## GIVEN TASK
Copy out, word for word, the lines of the records below, starting at the line that contains "Given: Click the 'You can add up to 43' text" and ending at the line that contains "pyautogui.click(x=1127, y=108)", with both of those lines included.

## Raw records
=====

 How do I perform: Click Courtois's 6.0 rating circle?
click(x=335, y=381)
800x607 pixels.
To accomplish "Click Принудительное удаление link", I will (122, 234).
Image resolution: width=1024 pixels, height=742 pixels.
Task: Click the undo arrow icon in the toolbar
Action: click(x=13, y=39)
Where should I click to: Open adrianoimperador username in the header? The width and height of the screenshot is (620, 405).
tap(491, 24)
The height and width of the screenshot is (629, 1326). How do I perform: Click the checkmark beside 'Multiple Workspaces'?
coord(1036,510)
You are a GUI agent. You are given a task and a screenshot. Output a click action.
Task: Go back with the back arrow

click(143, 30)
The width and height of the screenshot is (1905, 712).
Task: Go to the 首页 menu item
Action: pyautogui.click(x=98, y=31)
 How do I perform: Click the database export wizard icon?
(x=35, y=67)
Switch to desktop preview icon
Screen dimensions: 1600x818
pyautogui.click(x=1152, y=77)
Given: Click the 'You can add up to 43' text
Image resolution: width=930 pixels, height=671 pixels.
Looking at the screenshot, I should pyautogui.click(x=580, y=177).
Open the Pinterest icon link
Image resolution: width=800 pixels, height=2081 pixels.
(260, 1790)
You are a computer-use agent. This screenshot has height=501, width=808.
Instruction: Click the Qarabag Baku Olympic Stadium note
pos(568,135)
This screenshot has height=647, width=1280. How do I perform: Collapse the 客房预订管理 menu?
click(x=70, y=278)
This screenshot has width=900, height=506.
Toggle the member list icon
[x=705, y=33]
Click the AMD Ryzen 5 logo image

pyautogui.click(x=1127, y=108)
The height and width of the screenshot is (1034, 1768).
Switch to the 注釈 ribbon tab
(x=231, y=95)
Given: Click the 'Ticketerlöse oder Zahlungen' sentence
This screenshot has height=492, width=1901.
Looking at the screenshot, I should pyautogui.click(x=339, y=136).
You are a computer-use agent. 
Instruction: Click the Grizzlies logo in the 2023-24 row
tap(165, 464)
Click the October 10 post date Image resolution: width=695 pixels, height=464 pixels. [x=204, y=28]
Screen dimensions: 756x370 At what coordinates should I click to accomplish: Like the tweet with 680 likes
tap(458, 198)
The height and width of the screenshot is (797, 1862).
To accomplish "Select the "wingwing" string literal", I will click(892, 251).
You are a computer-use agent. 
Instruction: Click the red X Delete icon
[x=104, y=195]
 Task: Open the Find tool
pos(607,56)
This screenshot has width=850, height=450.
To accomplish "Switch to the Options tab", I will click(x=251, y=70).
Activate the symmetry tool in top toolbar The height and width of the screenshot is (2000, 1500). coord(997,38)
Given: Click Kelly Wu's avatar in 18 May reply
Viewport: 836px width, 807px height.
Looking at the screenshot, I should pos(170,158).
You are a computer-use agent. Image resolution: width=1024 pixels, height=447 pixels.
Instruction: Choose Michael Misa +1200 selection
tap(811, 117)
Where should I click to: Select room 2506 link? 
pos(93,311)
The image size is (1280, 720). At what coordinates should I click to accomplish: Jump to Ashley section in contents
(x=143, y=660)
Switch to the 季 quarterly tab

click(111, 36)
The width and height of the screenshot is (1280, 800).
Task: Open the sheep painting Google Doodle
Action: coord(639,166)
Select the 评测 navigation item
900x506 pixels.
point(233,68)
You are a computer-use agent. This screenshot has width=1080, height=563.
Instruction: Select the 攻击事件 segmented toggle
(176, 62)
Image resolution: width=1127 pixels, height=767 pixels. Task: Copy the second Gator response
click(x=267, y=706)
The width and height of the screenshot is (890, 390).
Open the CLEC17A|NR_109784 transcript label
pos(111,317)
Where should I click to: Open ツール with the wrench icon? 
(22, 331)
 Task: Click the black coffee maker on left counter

=====

## EXPECTED OUTPUT
Given: Click the 'You can add up to 43' text
Image resolution: width=930 pixels, height=671 pixels.
Looking at the screenshot, I should pyautogui.click(x=580, y=177).
Open the Pinterest icon link
Image resolution: width=800 pixels, height=2081 pixels.
(260, 1790)
You are a computer-use agent. This screenshot has height=501, width=808.
Instruction: Click the Qarabag Baku Olympic Stadium note
pos(568,135)
This screenshot has height=647, width=1280. How do I perform: Collapse the 客房预订管理 menu?
click(x=70, y=278)
This screenshot has width=900, height=506.
Toggle the member list icon
[x=705, y=33]
Click the AMD Ryzen 5 logo image

pyautogui.click(x=1127, y=108)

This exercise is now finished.